If you’re out of shape, the idea of running may seem daunting. You know that you’d enjoy the benefits of running – a healthier lifestyle or weight loss, to start – but you just can’t seem to get out the door and do it.

If you find yourself in this position, we have some pointers to help you start running even if you’re out of shape.


The first thing you have to do to start running when you’re out of shape is to figure out your “why.” What motivates you? I’m not great about getting up in the mornings, but I can when I have a big race coming up, and I know that the training is getting me closer to my goal. I don’t always like it, but at the very least I am motivated to get it done.

Likewise, you should figure out why you want to run. The more specific you can be, the better. Write it down, as research shows that people tend to be more motivated if they have written down their rationales and goals.

Just saying that you want to get into better shape might be too vague of a goal. You may need to figure out something more specific. Maybe you want to lose 10 pounds before your daughter’s wedding. Or perhaps you want to run a 5k to have a sense of accomplishment during a year that has been kind of rough for you.

No matter what your reason, if you can figure out your rationale for wanting to run, it will help. That reason will always be something you can go back to when you want to make excuses about not running.


I can’t stress this point enough. You might not like to spend money—that’s me!—but shelling out some money for a good pair of running shoes is a great way to keep you motivated. After all, you’ll want to use those shoes that you invested money in!

Additionally, a good pair of running shoes will make your walks and runs more comfortable and enjoyable. It’s important to capitalize on anything that will help you get out the door. I personally was a little unsure of spending a lot of money on running shoes, but it is totally worth it! My feet thank me every time I run.

And, if you’re someone who appreciates new clothing, who doesn’t like an excuse to wear new shoes? Plus, by the time the newness of the shoes has worn off, you’ll like them, because they are familiar and have gone on so many runs with you.

If you don’t want to spend an arm and a leg on shoes, consider looking on the sales rack for good brands, or checking out our list of the best affordable running shoes.

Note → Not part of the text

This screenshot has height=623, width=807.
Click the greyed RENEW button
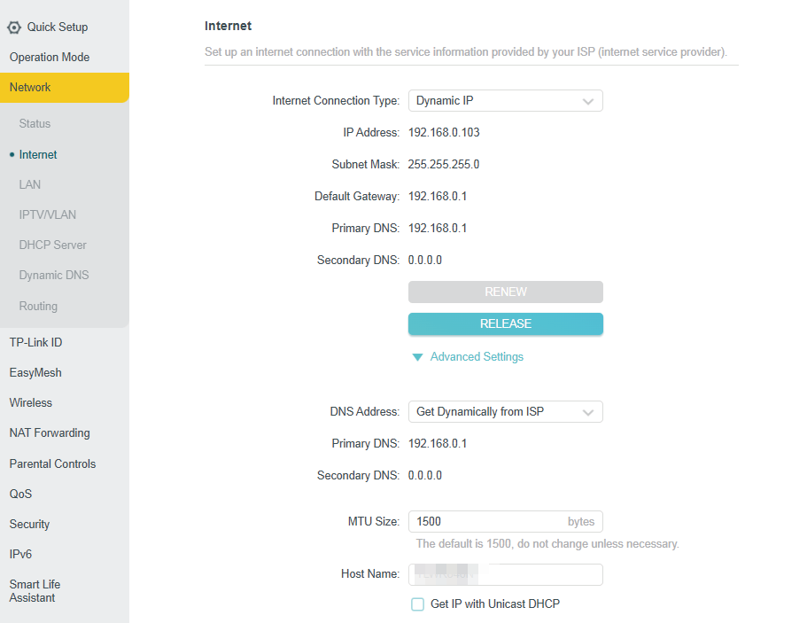[x=505, y=292]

Whenever anyone tries to make a lifestyle change, it can be challenging to keep it up. A new habit such as running makes demands on your time and energy. Most people quit their New Year’s resolutions 10-14 days into January. If you want to go beyond starting to run and actually keep running, you’ll need to get past that two week mark.

Studies suggest that it takes 21 days to form a habit. If you can do that – that’s just 9 runs/walks if you’re running 3 days a week – there’s a good chance your habit of running may stick.

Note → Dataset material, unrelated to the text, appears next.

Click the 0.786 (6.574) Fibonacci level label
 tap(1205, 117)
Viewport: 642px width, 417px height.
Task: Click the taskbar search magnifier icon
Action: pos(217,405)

The important part is staying consistent. Figure out how many days you’re going to run each week, and do that. Really do that. Three days is a good routine for people who are just starting to run.

You may want to say that you’ll run Monday, Wednesday, and Saturday to give yourself rest days, or you may want to give yourself flexibility so that you can run any 3 days of the week (as long as they aren’t back-to-back) to adjust for weather, etc.

Signing up for a 5k may be a great way to encourage you to stay in shape, as you’ll have a goal to reach. After you hit your goal, don’t slack off! Build on the fitness you worked so hard to develop, and set another goal. Keep up your focus on staying in shape.

Finally, just try to do a little bit more than you did before. Even if you walked 30 seconds less than you did last time, it feels good because you know you accomplished something! At some point, you will max out, but that point is far away, and finding that point is one of the most rewarding challenges in fitness.

Just keep gradually and gently pushing yourself a little bit harder each time, and you’ll soon start to see results. As the saying goes, Rome wasn’t built in a day, and you won’t have a beach body overnight, but give it some time, and you will.

I used to be a super-skinny thing with basically no muscle, and I started strength training along with running. In just two months, I could see much more definition and actual muscle! That alone encouraged me to keep at it because I didn’t just feel better – I also looked better.